NTSB Releases Preliminary Report On Capsizing Of Liftboat Seacor Power

Just over a month after the liftboat Seacor Power capsized off the Louisiana coast with 19 personnel on board, the National Transportation Safety Board (NTSB) has released a preliminary report that offers a more detailed picture of what happened that day.

The vessel capsized the afternoon of April 13. Of the 19 personnel on board—which included nine vessel crew members, two galley staff and eight oilfield workers—six were rescued by good Samaritan and Coast Guard mariners. The bodies of six others have been recovered so far, while seven crew members remain missing.

According to the NTSB report, which was released May 18, the Seacor Power, part of Seacor Marine LLC’s fleet of “jack up” boats, left Louisiana’s offshore energy port, Port Fourchon, at about 1:30 p.m. the day of the accident, bound for an oil and gas lease area on the east side of the Mississippi River delta. Under normal circumstances, that voyage would take about 18 hours. A liftboat, also called a jack up boat, is an oil field service vessel with three or four legs that can be lowered to the sea floor, thus lifting the vessel’s hull out of the water, similar to an oil platform.
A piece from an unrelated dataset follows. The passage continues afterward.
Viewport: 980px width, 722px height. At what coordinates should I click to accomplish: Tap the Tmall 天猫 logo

The NTSB said that a weather forecast sent to the vessel at about 7 a.m. called for winds of 9 to 12 knots and 3-foot seas. According to Seacor Marine President John Gellert, that forecast was within the operational parameters of the Seacor Power.

“The weather they were forecast to encounter was well within the limits of the vessel, and the weather they ultimately encountered was well beyond the forecast, as far as we know at this time,” Gellert said during a press conference April 19.
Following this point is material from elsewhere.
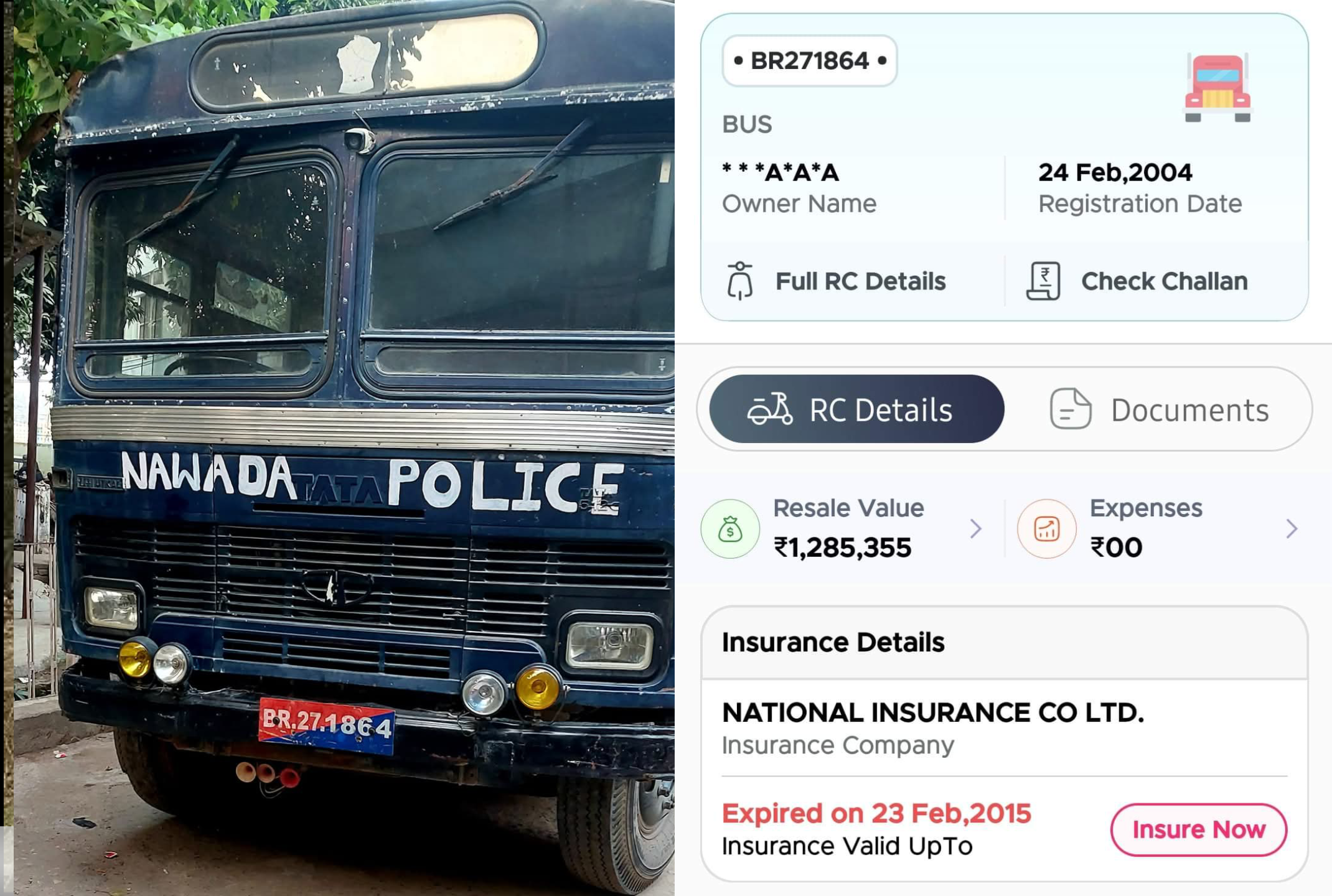This screenshot has height=896, width=1332.
Task: Open Full RC Details
Action: click(860, 281)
A squall passed over the Seacor Power at about 3:30 p.m. with, according to reports from mariners in the area at the time, 80-knot winds and building seas.

“Visibility dropped, and the winds increased significantly,” the NTSB report stated, “so crew decided to lower the Seacor Power’s legs to the seafloor to hold the vessel in position until the storm passed. When the legs began to descend, the crew member at the helm attempted to turn the vessel into the winds.

“Before the turn was completed, the Seacor Power heeled to starboard and capsized,” the report said.

Speaking at the April 19 press conference, Gellert noted that about 5 feet of the Seacor Power’s legs had been “retracted from the hull, which leads us to believe the captain was trying to jack down on position for safety.” The vessel was in about 60 feet of water, so it would have taken about 12 minutes to fully jack up the boat, according to Gellert.

Several people aboard the Seacor Power were able to climb onto the port side of the vessel’s deck house. Several good Samaritan vessels, along with a not-yet-commissioned Coast Guard cutter nearby, responded, saving six personnel. Persistent high wind and 10- to 12-foot seas hampered rescue efforts. Search and rescue efforts continued until sundown April 19, though volunteer and private recovery teams continued to search the area after that. Seacor’s salvage contractors are continuing salvage work at the vessel.

“While on scene, investigators collected documentation and interviewed survivors, other personnel who had crewed the vessel, owner and charterer representatives, vessel inspectors and surveyors and search and rescue responders,” the preliminary NTSB report stated. “Investigators intend to return to the scene when the Seacor Power is salvaged to inspect the vessel and collect further evidence.”

The NTSB is the lead agency looking into the incident, with the Coast Guard, Seacor Marine, the National Weather Service and the American Bureau of Shipping contributing to the investigation.

Drew Ehlers, NTSB’s investigator in charge of the incident, has said the agency’s final report will likely take one to two years to complete.